> [STATED PROBLEM 1]
Output the entries word for word, starting at the line that contains "Delete the travel plan" and ending with the last line of the entries.

> [TEXT BLOCK]
- Born: New York City, U.S.
- Education: New York University (BA)
- Children: 2
- Writing career
- Years active: 2014–present
- Genres: young adult, new adult
- Notable works: Going Bicoastal Cool for the Summer Out on Good Behavior
- Website: dahliaadler.com

= Dahlia Adler =

American author

Dahlia Adler is an American author of young adult and new adult fiction.

== Early life and education ==
Adler was born in New York City and raised in the suburbs. She is a graduate of New York University, with a BA in journalism.

== Writing career ==
Adler's debut young adult novel, Behind the Scenes, about high school senior Ally who gets entangled in her celebrity best friend Vanessa's Hollywood life when she falls for her co-star, was published in 2014 by Spencer Hill. It has also been translated into Spanish and published by Ediciones Kiwi. A companion novel, Under the Lights, followed in 2015. In the companion novel Vanessa has to deal with a new co-star while Ally is off at college, and the former unexpectedly falls for the girl assigned by her publicist to handle her. Under the Lights was included on ALA's Rainbow Book List in 2016.

Adler wrote a three-book new adult series called Radleigh University. The third book, Out on Good Behavior, was a finalist for the 2016 Bisexual Book Awards in both Teen Literature and Romance.

In 2021, Adler published her first young adult novel in five years, Cool for the Summer, with Wednesday Books. It was an Indie Next pick, an Amazon Best Book of the Month, and Alma's choice for Best YA of 5781. Her next novel, Home Field Advantage, released on June 7, 2022, and was an Indie Next Pick and Junior Library Guild selection. Her next novel, Going Bicoastal, released in June 2023 and received a Sydney Taylor Book Award silver medal for YA. All three books are on the ALA Rainbow Book List.

Adler is the editor of His Hideous Heart, an anthology of retellings of Edgar Allan Poe stories, featuring authors Kendare Blake, Rin Chupeco, Lamar Giles, Tessa Gratton, Tiffany D. Jackson, Stephanie Kuehn, Amanda Lovelace, Emily Lloyd-Jones, Hillary Monahan, Marieke Nijkamp, Caleb Roehrig, and Fran Wilde, which was published by Flatiron in 2019. It was named a Junior Library Guild selection and a Best YA of the Year by Publishers Weekly and Kirkus. In 2019, she announced her next anthology, That Way Madness Lies, a collection of reimaginings of Shakespeare's work; it published in 2021 and named a Bank Street Best Young Adult Book of the Year. Her third anthology, At Midnight, released in 2022.

She also contributed to three young adult anthologies out with Candlewick in 2018, Harlequin Teen in 2018, and Knopf in 2019.

In 2026, Adler published her first novel for adults, a Modern Orthodox Romance called Soon By You, which became a USA Today bestseller.

Dataset items:
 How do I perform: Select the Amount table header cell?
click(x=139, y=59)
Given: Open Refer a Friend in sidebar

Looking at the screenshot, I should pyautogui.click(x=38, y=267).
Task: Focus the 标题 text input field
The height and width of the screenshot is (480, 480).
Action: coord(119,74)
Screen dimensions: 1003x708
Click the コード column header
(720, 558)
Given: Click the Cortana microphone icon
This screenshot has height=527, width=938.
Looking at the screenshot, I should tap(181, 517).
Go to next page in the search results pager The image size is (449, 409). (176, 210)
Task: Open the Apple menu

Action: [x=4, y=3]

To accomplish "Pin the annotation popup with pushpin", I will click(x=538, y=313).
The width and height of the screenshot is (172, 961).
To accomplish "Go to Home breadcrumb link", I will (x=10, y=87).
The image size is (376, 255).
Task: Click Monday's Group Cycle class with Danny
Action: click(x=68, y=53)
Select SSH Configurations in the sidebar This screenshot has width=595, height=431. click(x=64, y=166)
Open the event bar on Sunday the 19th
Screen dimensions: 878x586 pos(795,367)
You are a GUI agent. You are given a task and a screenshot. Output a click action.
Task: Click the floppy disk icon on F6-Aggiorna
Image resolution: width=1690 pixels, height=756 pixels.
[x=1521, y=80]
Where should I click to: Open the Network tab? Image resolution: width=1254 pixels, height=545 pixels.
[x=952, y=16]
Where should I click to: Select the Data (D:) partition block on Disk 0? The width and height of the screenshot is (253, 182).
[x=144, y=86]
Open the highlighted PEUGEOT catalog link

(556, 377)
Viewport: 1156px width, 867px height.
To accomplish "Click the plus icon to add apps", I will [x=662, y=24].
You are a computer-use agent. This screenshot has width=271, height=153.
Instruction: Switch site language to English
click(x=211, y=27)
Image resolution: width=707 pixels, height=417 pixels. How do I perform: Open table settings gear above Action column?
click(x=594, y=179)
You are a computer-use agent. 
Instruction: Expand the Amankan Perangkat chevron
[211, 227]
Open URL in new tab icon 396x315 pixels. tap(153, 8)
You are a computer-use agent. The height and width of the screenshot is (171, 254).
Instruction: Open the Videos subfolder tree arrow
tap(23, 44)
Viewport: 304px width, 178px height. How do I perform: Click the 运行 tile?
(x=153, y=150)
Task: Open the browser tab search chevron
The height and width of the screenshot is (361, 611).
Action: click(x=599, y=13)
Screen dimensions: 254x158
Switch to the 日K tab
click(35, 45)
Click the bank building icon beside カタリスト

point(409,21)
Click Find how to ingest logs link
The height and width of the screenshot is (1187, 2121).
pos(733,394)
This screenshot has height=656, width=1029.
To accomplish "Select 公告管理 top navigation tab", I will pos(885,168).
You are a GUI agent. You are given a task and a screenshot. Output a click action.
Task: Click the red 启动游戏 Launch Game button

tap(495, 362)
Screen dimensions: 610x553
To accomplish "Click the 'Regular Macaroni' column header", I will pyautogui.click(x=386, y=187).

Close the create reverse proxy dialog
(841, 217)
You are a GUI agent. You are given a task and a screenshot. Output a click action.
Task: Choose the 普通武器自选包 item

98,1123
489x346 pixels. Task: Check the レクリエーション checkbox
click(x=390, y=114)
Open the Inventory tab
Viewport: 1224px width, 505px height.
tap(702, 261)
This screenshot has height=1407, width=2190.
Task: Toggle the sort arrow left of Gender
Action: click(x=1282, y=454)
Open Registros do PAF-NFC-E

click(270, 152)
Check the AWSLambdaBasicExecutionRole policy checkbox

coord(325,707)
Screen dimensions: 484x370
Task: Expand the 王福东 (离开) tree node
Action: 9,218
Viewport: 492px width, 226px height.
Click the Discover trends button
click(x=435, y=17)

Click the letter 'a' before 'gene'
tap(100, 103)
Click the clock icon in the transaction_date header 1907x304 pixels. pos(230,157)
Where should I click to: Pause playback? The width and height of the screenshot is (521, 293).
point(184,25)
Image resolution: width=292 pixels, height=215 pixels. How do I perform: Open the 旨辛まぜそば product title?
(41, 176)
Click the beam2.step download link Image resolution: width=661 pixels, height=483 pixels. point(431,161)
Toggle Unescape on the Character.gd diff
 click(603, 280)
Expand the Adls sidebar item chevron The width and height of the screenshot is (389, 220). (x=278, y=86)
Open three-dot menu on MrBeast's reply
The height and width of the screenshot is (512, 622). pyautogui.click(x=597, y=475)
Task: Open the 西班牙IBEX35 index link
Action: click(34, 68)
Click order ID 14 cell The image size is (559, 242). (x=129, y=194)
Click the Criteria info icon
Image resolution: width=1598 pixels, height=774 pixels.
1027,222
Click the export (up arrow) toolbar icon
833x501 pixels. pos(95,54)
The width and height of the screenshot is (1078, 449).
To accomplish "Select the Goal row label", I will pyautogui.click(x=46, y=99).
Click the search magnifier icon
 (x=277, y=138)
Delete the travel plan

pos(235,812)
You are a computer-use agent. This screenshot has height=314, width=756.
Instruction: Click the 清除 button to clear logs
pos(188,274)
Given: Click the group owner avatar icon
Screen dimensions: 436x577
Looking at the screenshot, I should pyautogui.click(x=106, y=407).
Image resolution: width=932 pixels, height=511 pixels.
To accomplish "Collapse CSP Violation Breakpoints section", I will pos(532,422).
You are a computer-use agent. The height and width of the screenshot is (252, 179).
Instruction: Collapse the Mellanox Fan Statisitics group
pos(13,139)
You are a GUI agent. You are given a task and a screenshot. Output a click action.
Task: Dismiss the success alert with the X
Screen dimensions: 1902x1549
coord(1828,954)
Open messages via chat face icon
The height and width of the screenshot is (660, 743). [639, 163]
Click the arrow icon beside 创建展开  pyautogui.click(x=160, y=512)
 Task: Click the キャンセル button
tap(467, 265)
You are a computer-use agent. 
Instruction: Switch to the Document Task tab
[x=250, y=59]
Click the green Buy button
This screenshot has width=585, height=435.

> [STATED PROBLEM 2]
List every anthology that the Dahlia Adler article says she edited.

> [TASK OUTPUT 1]
Delete the travel plan

pos(235,812)
You are a computer-use agent. This screenshot has height=314, width=756.
Instruction: Click the 清除 button to clear logs
pos(188,274)
Given: Click the group owner avatar icon
Screen dimensions: 436x577
Looking at the screenshot, I should pyautogui.click(x=106, y=407).
Image resolution: width=932 pixels, height=511 pixels.
To accomplish "Collapse CSP Violation Breakpoints section", I will pos(532,422).
You are a computer-use agent. The height and width of the screenshot is (252, 179).
Instruction: Collapse the Mellanox Fan Statisitics group
pos(13,139)
You are a GUI agent. You are given a task and a screenshot. Output a click action.
Task: Dismiss the success alert with the X
Screen dimensions: 1902x1549
coord(1828,954)
Open messages via chat face icon
The height and width of the screenshot is (660, 743). [639, 163]
Click the arrow icon beside 创建展开  pyautogui.click(x=160, y=512)
 Task: Click the キャンセル button
tap(467, 265)
You are a computer-use agent. 
Instruction: Switch to the Document Task tab
[x=250, y=59]
Click the green Buy button
This screenshot has width=585, height=435.

> [TASK OUTPUT 2]
His Hideous Heart
That Way Madness Lies
At Midnight